Better birth control

Better birth control

Study provides new hope for an effective birth control patch

By Matt Galnor

Andrew M. Kaunitz, M.D.

A newer version of a contraceptive patch has tested as safe and as effective as traditional birth control pills in a nationwide study led by a UF College of Medicine-Jacksonville professor.

About 1,500 women have been involved in the study led by Andrew M. Kaunitz, M.D., a professor and associate chair of obstetrics and gynecology. Kaunitz presented the findings in May at the annual meeting of the American College of Obstetricians and Gynecologists in San Diego.

The patch could receive Food and Drug Administration approval by the end of the year, which could put it on the market in another year, Kaunitz said.

More than 90 health centers across the nation are involved in a clinical trial for what Kaunitz refers to as a “second generation” birth control patch. A first version of the patch was released in 2002 and was met with great demand among women. Problems arose when it was discovered that the estrogen dosage was high and appeared to lead to a higher risk of blood clots, pulmonary embolism and other serious health problems than noted with oral contraceptives.

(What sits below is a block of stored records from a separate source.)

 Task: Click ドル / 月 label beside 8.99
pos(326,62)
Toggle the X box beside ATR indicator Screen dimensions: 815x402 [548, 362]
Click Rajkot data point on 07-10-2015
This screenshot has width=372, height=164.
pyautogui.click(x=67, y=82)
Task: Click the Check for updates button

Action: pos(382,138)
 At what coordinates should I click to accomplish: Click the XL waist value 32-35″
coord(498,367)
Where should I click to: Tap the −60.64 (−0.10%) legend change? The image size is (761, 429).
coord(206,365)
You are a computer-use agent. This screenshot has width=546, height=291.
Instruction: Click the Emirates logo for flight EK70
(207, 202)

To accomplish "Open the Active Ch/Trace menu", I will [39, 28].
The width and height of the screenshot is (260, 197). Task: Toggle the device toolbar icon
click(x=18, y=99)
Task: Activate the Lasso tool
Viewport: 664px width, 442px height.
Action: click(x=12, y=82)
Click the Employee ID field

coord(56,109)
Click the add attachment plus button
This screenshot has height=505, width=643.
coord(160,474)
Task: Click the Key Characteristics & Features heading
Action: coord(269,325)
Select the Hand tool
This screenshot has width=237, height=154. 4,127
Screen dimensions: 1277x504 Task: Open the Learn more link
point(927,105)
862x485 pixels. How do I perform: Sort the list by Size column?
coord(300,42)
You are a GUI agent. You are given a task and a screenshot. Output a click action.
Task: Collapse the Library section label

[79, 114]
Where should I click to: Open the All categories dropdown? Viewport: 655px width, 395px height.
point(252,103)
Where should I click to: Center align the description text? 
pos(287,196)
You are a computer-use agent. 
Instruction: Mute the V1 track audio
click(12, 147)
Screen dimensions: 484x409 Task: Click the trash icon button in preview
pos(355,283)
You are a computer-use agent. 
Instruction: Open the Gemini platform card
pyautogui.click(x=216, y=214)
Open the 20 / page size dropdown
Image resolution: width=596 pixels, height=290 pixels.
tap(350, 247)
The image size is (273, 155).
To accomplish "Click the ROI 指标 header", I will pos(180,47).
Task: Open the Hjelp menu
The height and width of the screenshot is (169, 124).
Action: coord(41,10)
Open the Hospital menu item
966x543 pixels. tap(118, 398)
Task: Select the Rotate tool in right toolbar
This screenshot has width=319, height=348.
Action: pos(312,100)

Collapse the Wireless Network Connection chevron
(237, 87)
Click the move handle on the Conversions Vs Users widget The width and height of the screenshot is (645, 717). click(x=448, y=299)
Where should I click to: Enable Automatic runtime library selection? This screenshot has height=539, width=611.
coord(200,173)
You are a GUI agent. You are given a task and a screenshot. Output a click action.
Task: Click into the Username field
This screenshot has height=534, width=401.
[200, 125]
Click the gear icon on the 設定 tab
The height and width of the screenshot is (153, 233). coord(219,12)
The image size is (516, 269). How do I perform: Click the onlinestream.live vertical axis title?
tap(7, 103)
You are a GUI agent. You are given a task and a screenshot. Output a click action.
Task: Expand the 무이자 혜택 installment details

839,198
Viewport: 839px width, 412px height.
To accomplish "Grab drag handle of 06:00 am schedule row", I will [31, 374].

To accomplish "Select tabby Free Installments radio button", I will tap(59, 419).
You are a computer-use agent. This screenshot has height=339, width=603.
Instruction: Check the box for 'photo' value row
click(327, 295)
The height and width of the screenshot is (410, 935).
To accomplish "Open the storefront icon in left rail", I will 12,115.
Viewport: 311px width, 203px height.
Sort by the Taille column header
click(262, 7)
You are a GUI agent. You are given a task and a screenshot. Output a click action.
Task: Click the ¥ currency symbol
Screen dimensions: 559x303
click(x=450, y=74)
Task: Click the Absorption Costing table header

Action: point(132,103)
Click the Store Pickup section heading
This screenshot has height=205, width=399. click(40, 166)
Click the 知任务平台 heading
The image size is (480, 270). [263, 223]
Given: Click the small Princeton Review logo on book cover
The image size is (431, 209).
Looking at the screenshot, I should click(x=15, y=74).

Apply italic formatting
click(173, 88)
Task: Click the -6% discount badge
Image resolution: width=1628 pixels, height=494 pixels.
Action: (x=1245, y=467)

Yet the concept is still attractive to many women for the same reasons the initial patch was so popular, Kaunitz said.

“There are a lot of women who would rather not have to worry about birth control every day with a pill,” Kaunitz said.

The patch in this new trial, AG200-15 developed by Agile Therapeutics, has about half of the estrogen dosage as the original patch. In the study, which was also funded by Agile Therapeutics, women were monitored for 13 menstrual cycles. The majority, 1,128 women, were given the patch for the duration, while the remaining 375 received an oral contraceptive for six cycles before switching to the patch.

Blood draws were taken three times during the study, along with physical and pelvic examinations at the start of the trial, at the midway point and two weeks after the last patch was removed.

The patch is most commonly applied to the abdomen or buttocks and needs to be replaced weekly. A small percentage of women reported skin irritation, but 80 percent said they did not have any problems. When doctors or nurses observed the patches during office visits, more than 99 percent of the patches adhered well to the participants’ skin and less than 3 percent of women reported adhesion issues in their patient journals.

Nine of the women in the study were UF College of Medicine-Jacksonville participants, and none had any serious complications, Kaunitz said.

The trial also found that, contrary to previous thinking, the patch worked just as well with women who were overweight or obese, which Kaunitz said was a pleasant surprise.